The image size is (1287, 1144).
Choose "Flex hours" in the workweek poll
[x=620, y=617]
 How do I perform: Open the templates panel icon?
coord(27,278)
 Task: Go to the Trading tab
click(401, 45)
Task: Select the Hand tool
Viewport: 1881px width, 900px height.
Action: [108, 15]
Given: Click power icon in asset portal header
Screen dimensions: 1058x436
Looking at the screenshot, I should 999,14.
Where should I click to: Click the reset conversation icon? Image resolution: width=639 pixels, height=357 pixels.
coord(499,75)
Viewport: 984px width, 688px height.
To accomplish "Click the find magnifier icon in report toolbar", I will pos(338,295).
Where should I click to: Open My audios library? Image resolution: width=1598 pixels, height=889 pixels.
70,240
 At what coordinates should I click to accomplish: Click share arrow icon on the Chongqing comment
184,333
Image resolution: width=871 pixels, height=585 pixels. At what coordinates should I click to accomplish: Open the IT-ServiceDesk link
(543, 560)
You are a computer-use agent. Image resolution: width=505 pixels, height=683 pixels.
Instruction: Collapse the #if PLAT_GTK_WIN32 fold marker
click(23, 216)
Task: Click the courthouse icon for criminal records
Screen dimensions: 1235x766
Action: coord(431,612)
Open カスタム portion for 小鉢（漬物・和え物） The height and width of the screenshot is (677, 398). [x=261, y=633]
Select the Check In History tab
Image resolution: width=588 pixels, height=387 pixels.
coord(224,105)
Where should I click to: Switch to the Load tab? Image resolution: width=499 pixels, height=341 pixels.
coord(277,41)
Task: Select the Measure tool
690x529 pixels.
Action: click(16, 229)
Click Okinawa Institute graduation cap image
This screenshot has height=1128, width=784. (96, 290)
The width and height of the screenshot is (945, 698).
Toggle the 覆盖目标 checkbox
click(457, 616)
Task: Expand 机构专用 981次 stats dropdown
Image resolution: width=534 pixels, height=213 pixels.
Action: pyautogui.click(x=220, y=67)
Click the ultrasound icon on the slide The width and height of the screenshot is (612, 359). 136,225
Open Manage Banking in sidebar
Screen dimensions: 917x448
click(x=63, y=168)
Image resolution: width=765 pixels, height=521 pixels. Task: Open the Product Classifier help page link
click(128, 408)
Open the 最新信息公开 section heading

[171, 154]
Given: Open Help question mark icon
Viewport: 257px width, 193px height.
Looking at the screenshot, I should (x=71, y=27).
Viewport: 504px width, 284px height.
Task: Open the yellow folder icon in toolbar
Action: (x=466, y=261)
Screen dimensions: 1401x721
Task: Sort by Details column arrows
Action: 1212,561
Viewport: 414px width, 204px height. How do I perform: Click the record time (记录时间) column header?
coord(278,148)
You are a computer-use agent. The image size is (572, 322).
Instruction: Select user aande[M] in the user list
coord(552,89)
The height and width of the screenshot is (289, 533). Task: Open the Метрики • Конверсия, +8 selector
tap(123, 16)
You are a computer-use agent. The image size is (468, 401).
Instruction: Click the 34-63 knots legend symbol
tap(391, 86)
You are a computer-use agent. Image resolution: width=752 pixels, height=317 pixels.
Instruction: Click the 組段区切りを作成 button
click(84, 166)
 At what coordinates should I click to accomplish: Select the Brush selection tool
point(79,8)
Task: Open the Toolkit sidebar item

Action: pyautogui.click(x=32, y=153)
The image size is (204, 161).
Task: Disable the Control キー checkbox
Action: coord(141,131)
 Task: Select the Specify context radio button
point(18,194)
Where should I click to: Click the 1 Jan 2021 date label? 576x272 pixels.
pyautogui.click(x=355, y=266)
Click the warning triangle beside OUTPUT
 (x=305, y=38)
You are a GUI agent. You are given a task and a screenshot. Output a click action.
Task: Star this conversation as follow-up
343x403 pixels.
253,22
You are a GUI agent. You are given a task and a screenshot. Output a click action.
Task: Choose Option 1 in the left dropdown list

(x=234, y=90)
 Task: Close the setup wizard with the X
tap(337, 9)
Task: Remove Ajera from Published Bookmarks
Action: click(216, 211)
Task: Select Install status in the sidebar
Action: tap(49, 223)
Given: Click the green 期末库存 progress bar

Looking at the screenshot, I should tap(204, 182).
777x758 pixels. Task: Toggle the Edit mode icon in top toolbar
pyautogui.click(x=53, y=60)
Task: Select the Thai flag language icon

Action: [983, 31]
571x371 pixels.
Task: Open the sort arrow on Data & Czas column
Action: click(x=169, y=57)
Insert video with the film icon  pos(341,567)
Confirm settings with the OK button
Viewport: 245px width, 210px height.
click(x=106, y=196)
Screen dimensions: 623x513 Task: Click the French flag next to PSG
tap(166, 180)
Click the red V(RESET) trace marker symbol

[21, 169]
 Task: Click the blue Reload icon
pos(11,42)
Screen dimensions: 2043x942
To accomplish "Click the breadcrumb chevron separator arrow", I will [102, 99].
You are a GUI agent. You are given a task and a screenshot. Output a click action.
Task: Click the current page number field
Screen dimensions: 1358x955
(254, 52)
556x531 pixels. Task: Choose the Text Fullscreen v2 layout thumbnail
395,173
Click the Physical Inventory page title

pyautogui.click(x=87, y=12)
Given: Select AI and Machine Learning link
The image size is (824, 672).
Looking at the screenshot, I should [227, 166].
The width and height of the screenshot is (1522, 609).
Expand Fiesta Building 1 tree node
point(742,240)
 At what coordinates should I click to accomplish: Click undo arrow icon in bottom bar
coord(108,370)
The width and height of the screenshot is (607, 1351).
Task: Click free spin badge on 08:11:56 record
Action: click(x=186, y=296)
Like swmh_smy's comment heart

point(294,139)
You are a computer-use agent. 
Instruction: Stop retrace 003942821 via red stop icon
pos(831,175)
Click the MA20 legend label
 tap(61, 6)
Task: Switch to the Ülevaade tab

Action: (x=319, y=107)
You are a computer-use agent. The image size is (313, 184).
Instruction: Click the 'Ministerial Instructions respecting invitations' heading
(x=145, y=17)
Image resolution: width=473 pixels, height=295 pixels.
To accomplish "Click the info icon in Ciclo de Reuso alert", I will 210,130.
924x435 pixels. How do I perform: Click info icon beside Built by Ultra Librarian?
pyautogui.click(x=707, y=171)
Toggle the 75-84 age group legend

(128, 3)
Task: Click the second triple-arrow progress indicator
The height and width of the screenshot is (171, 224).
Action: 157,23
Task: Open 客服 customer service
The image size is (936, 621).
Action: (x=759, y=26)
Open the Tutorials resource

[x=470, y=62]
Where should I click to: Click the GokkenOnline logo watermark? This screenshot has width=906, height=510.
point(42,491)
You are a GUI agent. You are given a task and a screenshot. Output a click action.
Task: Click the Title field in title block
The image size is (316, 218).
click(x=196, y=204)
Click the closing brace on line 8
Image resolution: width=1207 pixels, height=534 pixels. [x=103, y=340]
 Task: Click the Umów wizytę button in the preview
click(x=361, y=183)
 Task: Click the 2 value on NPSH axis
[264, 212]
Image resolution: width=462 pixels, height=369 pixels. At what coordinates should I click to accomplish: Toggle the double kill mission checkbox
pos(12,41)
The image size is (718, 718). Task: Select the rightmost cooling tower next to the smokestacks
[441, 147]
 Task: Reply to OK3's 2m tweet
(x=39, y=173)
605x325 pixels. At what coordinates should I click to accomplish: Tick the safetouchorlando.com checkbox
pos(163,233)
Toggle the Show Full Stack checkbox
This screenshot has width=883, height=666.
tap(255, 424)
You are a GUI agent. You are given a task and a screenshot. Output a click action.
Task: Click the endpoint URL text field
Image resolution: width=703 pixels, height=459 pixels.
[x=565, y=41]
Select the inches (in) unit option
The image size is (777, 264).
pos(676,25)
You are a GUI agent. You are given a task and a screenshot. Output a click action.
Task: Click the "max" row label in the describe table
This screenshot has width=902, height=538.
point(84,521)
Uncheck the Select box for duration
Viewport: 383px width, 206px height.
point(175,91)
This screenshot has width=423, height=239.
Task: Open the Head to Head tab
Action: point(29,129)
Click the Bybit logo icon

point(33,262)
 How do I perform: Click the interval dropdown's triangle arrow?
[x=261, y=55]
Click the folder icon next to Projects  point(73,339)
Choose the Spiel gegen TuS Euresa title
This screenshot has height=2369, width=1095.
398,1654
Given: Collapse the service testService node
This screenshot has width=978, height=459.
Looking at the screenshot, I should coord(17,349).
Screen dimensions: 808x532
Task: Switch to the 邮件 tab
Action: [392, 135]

━━━━━━━━

» **How to complete this task**
For the material above, reproduce exactly the lines from the line with "Insert video with" to the line with "Task: Click the current page number field", inclusive, and exclude all others.

» **Final answer**
Insert video with the film icon  pos(341,567)
Confirm settings with the OK button
Viewport: 245px width, 210px height.
click(x=106, y=196)
Screen dimensions: 623x513 Task: Click the French flag next to PSG
tap(166, 180)
Click the red V(RESET) trace marker symbol

[21, 169]
 Task: Click the blue Reload icon
pos(11,42)
Screen dimensions: 2043x942
To accomplish "Click the breadcrumb chevron separator arrow", I will [102, 99].
You are a GUI agent. You are given a task and a screenshot. Output a click action.
Task: Click the current page number field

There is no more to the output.